Stored data entries
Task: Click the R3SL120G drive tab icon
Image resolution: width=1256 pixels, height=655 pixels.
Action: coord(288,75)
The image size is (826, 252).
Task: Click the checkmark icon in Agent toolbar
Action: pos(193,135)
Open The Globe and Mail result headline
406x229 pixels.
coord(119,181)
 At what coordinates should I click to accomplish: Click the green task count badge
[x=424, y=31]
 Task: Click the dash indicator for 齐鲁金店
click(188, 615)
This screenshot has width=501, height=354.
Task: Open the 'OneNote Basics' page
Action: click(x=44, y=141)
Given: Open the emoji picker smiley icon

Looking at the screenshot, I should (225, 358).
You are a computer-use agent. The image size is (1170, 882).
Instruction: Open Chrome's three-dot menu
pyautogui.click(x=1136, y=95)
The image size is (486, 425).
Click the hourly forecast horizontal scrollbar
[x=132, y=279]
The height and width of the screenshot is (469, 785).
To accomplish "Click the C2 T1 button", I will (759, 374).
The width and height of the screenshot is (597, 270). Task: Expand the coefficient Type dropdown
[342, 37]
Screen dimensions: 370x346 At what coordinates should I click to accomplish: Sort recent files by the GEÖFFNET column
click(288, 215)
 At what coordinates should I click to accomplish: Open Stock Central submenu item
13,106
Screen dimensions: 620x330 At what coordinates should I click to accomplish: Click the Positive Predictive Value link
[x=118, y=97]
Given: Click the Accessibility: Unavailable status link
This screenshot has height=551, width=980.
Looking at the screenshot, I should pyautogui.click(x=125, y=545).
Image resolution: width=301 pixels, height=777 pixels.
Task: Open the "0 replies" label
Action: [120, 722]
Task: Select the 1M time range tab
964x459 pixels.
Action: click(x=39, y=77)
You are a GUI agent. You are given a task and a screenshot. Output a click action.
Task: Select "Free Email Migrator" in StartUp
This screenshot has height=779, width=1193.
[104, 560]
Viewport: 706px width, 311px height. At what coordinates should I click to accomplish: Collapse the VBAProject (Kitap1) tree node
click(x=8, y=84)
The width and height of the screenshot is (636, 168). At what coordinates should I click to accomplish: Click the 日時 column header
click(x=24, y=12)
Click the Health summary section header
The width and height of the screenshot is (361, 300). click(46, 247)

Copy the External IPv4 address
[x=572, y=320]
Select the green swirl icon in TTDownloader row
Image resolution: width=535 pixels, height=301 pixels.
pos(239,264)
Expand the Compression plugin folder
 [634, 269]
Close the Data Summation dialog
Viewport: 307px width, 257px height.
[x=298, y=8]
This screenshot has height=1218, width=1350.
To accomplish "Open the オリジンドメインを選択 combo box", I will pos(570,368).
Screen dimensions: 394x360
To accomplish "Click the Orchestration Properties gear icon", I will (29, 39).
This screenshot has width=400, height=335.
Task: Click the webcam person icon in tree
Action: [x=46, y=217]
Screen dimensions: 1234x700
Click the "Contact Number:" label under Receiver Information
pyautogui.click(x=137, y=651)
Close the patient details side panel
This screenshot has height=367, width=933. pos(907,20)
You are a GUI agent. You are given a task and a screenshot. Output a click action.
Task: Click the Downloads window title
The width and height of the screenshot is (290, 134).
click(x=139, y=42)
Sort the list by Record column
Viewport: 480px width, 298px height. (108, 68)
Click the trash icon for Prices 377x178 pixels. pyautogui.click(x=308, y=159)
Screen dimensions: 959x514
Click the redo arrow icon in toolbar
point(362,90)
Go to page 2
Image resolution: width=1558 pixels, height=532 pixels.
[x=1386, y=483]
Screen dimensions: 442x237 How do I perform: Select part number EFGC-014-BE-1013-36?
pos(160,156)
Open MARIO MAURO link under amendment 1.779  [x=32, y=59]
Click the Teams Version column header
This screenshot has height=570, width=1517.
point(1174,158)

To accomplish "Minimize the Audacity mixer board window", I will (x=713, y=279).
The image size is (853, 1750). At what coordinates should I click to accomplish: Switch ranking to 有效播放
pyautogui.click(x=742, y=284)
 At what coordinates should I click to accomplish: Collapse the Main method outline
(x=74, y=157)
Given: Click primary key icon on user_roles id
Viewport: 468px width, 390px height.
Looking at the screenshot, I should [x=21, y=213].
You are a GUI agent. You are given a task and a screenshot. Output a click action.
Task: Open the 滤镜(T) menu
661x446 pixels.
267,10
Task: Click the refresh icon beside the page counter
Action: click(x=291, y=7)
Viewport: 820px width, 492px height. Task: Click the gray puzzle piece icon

EXERCISE REQUIREMENTS: Your job is to reproduce the data in full, with every line intact.

EXERCISE OUTPUT:
Task: Click the R3SL120G drive tab icon
Image resolution: width=1256 pixels, height=655 pixels.
Action: coord(288,75)
The image size is (826, 252).
Task: Click the checkmark icon in Agent toolbar
Action: pos(193,135)
Open The Globe and Mail result headline
406x229 pixels.
coord(119,181)
 At what coordinates should I click to accomplish: Click the green task count badge
[x=424, y=31]
 Task: Click the dash indicator for 齐鲁金店
click(188, 615)
This screenshot has width=501, height=354.
Task: Open the 'OneNote Basics' page
Action: click(x=44, y=141)
Given: Open the emoji picker smiley icon

Looking at the screenshot, I should (225, 358).
You are a computer-use agent. The image size is (1170, 882).
Instruction: Open Chrome's three-dot menu
pyautogui.click(x=1136, y=95)
The image size is (486, 425).
Click the hourly forecast horizontal scrollbar
[x=132, y=279]
The height and width of the screenshot is (469, 785).
To accomplish "Click the C2 T1 button", I will (759, 374).
The width and height of the screenshot is (597, 270). Task: Expand the coefficient Type dropdown
[342, 37]
Screen dimensions: 370x346 At what coordinates should I click to accomplish: Sort recent files by the GEÖFFNET column
click(288, 215)
 At what coordinates should I click to accomplish: Open Stock Central submenu item
13,106
Screen dimensions: 620x330 At what coordinates should I click to accomplish: Click the Positive Predictive Value link
[x=118, y=97]
Given: Click the Accessibility: Unavailable status link
This screenshot has height=551, width=980.
Looking at the screenshot, I should pyautogui.click(x=125, y=545).
Image resolution: width=301 pixels, height=777 pixels.
Task: Open the "0 replies" label
Action: [120, 722]
Task: Select the 1M time range tab
964x459 pixels.
Action: click(x=39, y=77)
You are a GUI agent. You are given a task and a screenshot. Output a click action.
Task: Select "Free Email Migrator" in StartUp
This screenshot has height=779, width=1193.
[104, 560]
Viewport: 706px width, 311px height. At what coordinates should I click to accomplish: Collapse the VBAProject (Kitap1) tree node
click(x=8, y=84)
The width and height of the screenshot is (636, 168). At what coordinates should I click to accomplish: Click the 日時 column header
click(x=24, y=12)
Click the Health summary section header
The width and height of the screenshot is (361, 300). click(46, 247)

Copy the External IPv4 address
[x=572, y=320]
Select the green swirl icon in TTDownloader row
Image resolution: width=535 pixels, height=301 pixels.
pos(239,264)
Expand the Compression plugin folder
 [634, 269]
Close the Data Summation dialog
Viewport: 307px width, 257px height.
[x=298, y=8]
This screenshot has height=1218, width=1350.
To accomplish "Open the オリジンドメインを選択 combo box", I will pos(570,368).
Screen dimensions: 394x360
To accomplish "Click the Orchestration Properties gear icon", I will (29, 39).
This screenshot has width=400, height=335.
Task: Click the webcam person icon in tree
Action: [x=46, y=217]
Screen dimensions: 1234x700
Click the "Contact Number:" label under Receiver Information
pyautogui.click(x=137, y=651)
Close the patient details side panel
This screenshot has height=367, width=933. pos(907,20)
You are a GUI agent. You are given a task and a screenshot. Output a click action.
Task: Click the Downloads window title
The width and height of the screenshot is (290, 134).
click(x=139, y=42)
Sort the list by Record column
Viewport: 480px width, 298px height. (108, 68)
Click the trash icon for Prices 377x178 pixels. pyautogui.click(x=308, y=159)
Screen dimensions: 959x514
Click the redo arrow icon in toolbar
point(362,90)
Go to page 2
Image resolution: width=1558 pixels, height=532 pixels.
[x=1386, y=483]
Screen dimensions: 442x237 How do I perform: Select part number EFGC-014-BE-1013-36?
pos(160,156)
Open MARIO MAURO link under amendment 1.779  [x=32, y=59]
Click the Teams Version column header
This screenshot has height=570, width=1517.
point(1174,158)

To accomplish "Minimize the Audacity mixer board window", I will (x=713, y=279).
The image size is (853, 1750). At what coordinates should I click to accomplish: Switch ranking to 有效播放
pyautogui.click(x=742, y=284)
 At what coordinates should I click to accomplish: Collapse the Main method outline
(x=74, y=157)
Given: Click primary key icon on user_roles id
Viewport: 468px width, 390px height.
Looking at the screenshot, I should [x=21, y=213].
You are a GUI agent. You are given a task and a screenshot. Output a click action.
Task: Open the 滤镜(T) menu
661x446 pixels.
267,10
Task: Click the refresh icon beside the page counter
Action: click(x=291, y=7)
Viewport: 820px width, 492px height. Task: Click the gray puzzle piece icon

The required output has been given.